Dave Raftis smoked for 20 years, the last 10 of which he spent desperately trying to quit. It was only once he immersed himself in the world of triathlon that he was finally able to say goodbye to cigarettes. "I smoked for 20 years and for the last ten I struggled to quit," Dave says, "Nothing seemed to work. I got this crazy idea that I wanted to do a triathlon again. I did some in the 80s and thought that starting up again would be a great diversion from smoking. Well, as some of you know I did just that and I have not had a single puff in 19 months."

Dave finds many parallels between triathlon and quitting. In triathlon, we make a daily, if not hourly, decision to keep training. We continually reaffirm that no matter how hard it gets, we will never give up. And in this process, we discover something wonderful about the sport, and about ourselves.

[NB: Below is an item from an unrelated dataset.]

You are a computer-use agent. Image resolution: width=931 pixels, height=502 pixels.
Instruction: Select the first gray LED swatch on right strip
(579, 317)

Dave says that it is this aspect of triathlon that epitomized his quitting process. He says, "I decided to quit and stay quit. It is sometimes a daily, if not hourly choice that I continue to affirm. As a result of my decision to quit and stay quit a spot inside has developed within myself that I can go to that lifts up my soul like nothing else.

"Triathloning means so much to me and to my wife. To me it is everything you said in your article and to my wife it is the gift that gave me back to her and my son. As you know, this sport takes a LOT of time, but she seems to manage because it freed me of the chains of smoking that I seemed unable to kick in hundreds of previous quits. The alternative is the unending madness that is the addiction to smoking."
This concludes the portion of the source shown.